(Données de pointage des cibles)
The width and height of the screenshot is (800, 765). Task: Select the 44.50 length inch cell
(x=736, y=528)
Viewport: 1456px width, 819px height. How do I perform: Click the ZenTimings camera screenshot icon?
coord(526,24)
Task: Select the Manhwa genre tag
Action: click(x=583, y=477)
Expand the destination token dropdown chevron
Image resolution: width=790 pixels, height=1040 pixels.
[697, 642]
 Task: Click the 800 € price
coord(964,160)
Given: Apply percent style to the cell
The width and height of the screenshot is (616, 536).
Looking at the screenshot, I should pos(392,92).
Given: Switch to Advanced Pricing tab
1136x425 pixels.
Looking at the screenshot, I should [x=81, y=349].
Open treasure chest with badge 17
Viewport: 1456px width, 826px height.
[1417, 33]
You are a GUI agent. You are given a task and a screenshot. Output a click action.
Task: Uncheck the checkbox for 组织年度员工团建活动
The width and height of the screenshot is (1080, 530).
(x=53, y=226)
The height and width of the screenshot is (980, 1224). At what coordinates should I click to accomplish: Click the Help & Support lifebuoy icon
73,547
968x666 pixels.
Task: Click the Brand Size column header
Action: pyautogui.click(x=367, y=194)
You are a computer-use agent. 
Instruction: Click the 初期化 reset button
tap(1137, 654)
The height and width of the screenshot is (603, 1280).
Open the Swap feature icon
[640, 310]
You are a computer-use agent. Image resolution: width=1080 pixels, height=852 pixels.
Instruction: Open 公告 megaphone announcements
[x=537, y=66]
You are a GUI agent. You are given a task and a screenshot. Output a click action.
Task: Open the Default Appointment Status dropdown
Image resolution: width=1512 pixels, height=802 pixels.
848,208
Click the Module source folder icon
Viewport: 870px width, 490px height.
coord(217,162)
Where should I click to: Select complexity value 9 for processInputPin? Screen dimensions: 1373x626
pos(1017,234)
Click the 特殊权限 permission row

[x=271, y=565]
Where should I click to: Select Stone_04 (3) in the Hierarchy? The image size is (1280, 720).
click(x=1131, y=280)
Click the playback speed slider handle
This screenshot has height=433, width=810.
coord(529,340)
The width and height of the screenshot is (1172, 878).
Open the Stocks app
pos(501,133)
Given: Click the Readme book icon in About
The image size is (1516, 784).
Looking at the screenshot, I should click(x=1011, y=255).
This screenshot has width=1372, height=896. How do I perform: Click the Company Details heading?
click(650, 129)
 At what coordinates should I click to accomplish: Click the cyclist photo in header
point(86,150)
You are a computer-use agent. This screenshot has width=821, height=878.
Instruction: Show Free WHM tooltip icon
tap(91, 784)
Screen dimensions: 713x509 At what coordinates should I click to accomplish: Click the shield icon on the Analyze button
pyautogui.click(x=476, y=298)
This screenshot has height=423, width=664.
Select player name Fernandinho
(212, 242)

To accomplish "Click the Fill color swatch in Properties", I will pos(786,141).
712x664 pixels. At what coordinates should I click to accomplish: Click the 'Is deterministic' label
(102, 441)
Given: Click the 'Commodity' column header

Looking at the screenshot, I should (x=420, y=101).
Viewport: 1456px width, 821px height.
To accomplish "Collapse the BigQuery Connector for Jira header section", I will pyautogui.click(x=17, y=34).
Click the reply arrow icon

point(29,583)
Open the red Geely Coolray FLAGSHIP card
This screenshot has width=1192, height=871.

» **Tâche demandée**
Pourriez-vous reproduire à l'identique toutes les lignes de la liste ci-dessus ?

» **Solution proposée**
The width and height of the screenshot is (800, 765). Task: Select the 44.50 length inch cell
(x=736, y=528)
Viewport: 1456px width, 819px height. How do I perform: Click the ZenTimings camera screenshot icon?
coord(526,24)
Task: Select the Manhwa genre tag
Action: click(x=583, y=477)
Expand the destination token dropdown chevron
Image resolution: width=790 pixels, height=1040 pixels.
[697, 642]
 Task: Click the 800 € price
coord(964,160)
Given: Apply percent style to the cell
The width and height of the screenshot is (616, 536).
Looking at the screenshot, I should pos(392,92).
Given: Switch to Advanced Pricing tab
1136x425 pixels.
Looking at the screenshot, I should [x=81, y=349].
Open treasure chest with badge 17
Viewport: 1456px width, 826px height.
[1417, 33]
You are a GUI agent. You are given a task and a screenshot. Output a click action.
Task: Uncheck the checkbox for 组织年度员工团建活动
The width and height of the screenshot is (1080, 530).
(x=53, y=226)
The height and width of the screenshot is (980, 1224). At what coordinates should I click to accomplish: Click the Help & Support lifebuoy icon
73,547
968x666 pixels.
Task: Click the Brand Size column header
Action: pyautogui.click(x=367, y=194)
You are a computer-use agent. 
Instruction: Click the 初期化 reset button
tap(1137, 654)
The height and width of the screenshot is (603, 1280).
Open the Swap feature icon
[640, 310]
You are a computer-use agent. Image resolution: width=1080 pixels, height=852 pixels.
Instruction: Open 公告 megaphone announcements
[x=537, y=66]
You are a GUI agent. You are given a task and a screenshot. Output a click action.
Task: Open the Default Appointment Status dropdown
Image resolution: width=1512 pixels, height=802 pixels.
848,208
Click the Module source folder icon
Viewport: 870px width, 490px height.
coord(217,162)
Where should I click to: Select complexity value 9 for processInputPin? Screen dimensions: 1373x626
pos(1017,234)
Click the 特殊权限 permission row

[x=271, y=565]
Where should I click to: Select Stone_04 (3) in the Hierarchy? The image size is (1280, 720).
click(x=1131, y=280)
Click the playback speed slider handle
This screenshot has height=433, width=810.
coord(529,340)
The width and height of the screenshot is (1172, 878).
Open the Stocks app
pos(501,133)
Given: Click the Readme book icon in About
The image size is (1516, 784).
Looking at the screenshot, I should click(x=1011, y=255).
This screenshot has width=1372, height=896. How do I perform: Click the Company Details heading?
click(650, 129)
 At what coordinates should I click to accomplish: Click the cyclist photo in header
point(86,150)
You are a computer-use agent. This screenshot has width=821, height=878.
Instruction: Show Free WHM tooltip icon
tap(91, 784)
Screen dimensions: 713x509 At what coordinates should I click to accomplish: Click the shield icon on the Analyze button
pyautogui.click(x=476, y=298)
This screenshot has height=423, width=664.
Select player name Fernandinho
(212, 242)

To accomplish "Click the Fill color swatch in Properties", I will pos(786,141).
712x664 pixels. At what coordinates should I click to accomplish: Click the 'Is deterministic' label
(102, 441)
Given: Click the 'Commodity' column header

Looking at the screenshot, I should (x=420, y=101).
Viewport: 1456px width, 821px height.
To accomplish "Collapse the BigQuery Connector for Jira header section", I will pyautogui.click(x=17, y=34).
Click the reply arrow icon

point(29,583)
Open the red Geely Coolray FLAGSHIP card
This screenshot has width=1192, height=871.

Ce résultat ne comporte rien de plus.